» **The problem**
Among the lines below, list those containing the string "calendar".

(Collected data)
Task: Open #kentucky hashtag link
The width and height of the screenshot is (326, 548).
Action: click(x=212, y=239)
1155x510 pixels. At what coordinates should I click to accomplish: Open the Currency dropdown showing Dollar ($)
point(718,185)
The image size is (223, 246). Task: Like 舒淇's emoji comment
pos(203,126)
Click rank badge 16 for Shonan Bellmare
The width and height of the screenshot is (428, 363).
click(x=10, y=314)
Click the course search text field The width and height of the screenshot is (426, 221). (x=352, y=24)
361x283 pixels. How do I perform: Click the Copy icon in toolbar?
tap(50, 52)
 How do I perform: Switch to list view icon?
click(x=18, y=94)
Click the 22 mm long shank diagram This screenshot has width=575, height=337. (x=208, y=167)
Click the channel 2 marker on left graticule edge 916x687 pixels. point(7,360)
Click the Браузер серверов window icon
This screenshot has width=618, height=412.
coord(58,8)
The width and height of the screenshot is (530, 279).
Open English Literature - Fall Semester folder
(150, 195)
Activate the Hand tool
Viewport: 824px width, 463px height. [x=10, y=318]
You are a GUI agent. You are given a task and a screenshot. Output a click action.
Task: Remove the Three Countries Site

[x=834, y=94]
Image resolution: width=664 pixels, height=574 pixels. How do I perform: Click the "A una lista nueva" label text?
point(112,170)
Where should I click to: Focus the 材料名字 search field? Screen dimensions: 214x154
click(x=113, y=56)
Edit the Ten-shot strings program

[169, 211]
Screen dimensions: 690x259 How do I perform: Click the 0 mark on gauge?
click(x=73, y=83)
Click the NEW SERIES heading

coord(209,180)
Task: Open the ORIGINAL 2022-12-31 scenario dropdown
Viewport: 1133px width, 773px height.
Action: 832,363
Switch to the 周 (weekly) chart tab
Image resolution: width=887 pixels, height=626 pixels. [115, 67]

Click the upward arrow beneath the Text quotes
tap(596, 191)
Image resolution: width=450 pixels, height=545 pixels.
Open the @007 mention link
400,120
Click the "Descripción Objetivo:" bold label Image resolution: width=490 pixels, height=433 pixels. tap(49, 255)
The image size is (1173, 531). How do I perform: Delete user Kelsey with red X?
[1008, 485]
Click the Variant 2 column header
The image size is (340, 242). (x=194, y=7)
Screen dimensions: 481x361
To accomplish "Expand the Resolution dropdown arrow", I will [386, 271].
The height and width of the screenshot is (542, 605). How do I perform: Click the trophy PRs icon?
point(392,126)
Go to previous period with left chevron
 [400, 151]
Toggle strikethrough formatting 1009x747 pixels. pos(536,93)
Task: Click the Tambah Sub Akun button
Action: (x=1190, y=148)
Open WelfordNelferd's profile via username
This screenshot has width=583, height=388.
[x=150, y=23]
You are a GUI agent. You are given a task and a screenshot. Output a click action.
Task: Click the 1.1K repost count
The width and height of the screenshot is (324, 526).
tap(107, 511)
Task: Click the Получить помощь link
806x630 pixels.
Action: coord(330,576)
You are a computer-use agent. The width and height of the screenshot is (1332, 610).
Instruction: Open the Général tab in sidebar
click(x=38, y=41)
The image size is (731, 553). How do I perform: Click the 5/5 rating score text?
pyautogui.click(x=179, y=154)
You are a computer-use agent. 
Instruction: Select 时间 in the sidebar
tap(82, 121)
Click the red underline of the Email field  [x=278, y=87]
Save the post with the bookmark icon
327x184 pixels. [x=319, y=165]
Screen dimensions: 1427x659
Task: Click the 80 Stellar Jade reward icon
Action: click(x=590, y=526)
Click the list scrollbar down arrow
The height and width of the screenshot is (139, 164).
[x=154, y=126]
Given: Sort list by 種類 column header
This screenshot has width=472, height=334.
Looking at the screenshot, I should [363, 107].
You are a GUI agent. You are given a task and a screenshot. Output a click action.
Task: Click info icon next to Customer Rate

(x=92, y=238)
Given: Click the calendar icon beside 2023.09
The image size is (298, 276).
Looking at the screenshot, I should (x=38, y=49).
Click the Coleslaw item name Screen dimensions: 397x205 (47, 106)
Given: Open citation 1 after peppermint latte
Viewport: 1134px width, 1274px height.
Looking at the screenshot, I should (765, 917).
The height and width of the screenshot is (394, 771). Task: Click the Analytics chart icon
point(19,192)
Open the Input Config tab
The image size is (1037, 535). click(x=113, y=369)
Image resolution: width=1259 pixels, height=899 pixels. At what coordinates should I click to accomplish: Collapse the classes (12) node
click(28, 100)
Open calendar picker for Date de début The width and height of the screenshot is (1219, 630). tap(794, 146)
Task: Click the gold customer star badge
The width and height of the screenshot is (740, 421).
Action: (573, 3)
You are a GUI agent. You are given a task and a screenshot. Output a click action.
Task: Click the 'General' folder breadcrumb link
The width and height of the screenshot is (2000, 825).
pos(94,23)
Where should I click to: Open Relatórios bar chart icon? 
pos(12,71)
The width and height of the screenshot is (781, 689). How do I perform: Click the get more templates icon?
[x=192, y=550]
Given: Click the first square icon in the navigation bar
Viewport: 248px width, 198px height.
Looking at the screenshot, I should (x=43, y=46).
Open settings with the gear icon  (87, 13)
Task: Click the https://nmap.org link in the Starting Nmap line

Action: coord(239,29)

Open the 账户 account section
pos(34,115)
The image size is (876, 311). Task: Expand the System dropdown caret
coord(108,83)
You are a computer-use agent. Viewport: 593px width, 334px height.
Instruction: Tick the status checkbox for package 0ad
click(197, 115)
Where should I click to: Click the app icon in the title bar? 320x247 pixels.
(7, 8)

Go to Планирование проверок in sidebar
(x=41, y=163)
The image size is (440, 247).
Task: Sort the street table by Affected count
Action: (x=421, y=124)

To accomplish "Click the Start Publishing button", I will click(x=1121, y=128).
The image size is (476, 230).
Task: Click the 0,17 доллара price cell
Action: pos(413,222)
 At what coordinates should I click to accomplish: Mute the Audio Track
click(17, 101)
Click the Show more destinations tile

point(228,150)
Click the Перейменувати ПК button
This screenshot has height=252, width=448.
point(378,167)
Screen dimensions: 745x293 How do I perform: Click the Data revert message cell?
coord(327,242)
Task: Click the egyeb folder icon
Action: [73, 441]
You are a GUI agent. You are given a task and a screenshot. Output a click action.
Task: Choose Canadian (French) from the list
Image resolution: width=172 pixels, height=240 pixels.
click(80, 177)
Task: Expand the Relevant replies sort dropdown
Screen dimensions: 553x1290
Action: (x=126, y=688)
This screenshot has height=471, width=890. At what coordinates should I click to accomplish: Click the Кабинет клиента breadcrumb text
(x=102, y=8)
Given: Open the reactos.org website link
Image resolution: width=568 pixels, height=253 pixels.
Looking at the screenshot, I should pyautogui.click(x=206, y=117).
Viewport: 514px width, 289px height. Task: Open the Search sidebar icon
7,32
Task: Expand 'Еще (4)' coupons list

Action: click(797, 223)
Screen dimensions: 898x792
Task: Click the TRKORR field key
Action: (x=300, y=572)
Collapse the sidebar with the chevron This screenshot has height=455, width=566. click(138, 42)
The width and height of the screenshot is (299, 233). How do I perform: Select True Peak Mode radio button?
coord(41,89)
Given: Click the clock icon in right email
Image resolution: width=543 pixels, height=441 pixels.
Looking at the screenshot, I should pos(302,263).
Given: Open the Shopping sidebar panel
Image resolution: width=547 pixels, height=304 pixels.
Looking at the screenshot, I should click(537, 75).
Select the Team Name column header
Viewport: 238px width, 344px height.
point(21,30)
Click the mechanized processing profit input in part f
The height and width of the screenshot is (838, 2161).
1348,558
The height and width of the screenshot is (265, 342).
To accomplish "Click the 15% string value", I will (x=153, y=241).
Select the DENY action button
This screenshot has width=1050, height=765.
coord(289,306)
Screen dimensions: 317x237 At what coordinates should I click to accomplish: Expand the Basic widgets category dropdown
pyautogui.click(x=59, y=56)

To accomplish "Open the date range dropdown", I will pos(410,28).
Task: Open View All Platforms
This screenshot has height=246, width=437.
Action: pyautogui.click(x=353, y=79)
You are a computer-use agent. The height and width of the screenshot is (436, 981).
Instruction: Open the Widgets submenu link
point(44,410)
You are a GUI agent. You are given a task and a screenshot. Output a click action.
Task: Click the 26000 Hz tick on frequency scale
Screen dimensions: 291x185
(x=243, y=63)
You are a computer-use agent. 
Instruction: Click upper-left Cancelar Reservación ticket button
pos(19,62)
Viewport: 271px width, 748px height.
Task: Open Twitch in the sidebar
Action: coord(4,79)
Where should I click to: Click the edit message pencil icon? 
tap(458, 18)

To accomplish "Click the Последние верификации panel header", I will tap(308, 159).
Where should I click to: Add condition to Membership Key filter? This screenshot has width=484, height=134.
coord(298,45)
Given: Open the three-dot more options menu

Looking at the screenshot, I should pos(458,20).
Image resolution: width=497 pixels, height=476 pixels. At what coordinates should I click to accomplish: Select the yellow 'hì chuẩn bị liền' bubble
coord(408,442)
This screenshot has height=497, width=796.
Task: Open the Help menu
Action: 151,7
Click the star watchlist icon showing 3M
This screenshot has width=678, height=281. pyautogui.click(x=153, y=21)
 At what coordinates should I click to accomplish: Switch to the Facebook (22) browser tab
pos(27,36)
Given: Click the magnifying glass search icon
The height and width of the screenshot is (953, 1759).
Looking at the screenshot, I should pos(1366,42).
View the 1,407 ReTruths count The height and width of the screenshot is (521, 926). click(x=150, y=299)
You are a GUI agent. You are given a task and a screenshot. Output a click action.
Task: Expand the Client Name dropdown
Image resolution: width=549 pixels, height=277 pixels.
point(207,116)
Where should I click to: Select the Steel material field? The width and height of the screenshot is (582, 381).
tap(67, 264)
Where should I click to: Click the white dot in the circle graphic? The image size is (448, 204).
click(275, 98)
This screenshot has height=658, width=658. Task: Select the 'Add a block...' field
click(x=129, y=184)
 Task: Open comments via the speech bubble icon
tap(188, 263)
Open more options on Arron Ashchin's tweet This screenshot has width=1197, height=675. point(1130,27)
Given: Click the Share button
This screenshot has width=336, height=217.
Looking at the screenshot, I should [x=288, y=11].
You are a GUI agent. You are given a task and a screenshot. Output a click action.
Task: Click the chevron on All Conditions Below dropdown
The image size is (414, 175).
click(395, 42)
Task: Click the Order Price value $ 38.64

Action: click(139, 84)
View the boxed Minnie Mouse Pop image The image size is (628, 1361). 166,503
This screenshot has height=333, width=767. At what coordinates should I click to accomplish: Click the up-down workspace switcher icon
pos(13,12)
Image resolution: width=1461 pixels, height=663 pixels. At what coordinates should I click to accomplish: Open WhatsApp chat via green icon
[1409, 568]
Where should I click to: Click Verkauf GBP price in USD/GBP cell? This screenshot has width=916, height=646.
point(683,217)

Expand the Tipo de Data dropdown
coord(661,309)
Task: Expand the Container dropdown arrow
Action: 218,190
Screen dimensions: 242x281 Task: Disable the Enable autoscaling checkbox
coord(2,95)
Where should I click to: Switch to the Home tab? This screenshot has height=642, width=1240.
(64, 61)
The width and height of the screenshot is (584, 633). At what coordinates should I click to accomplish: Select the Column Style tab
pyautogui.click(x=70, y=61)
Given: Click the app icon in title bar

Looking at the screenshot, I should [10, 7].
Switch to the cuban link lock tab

» **Completed exercise**
Given: Click the calendar icon beside 2023.09
Open calendar picker for Date de début The width and height of the screenshot is (1219, 630). tap(794, 146)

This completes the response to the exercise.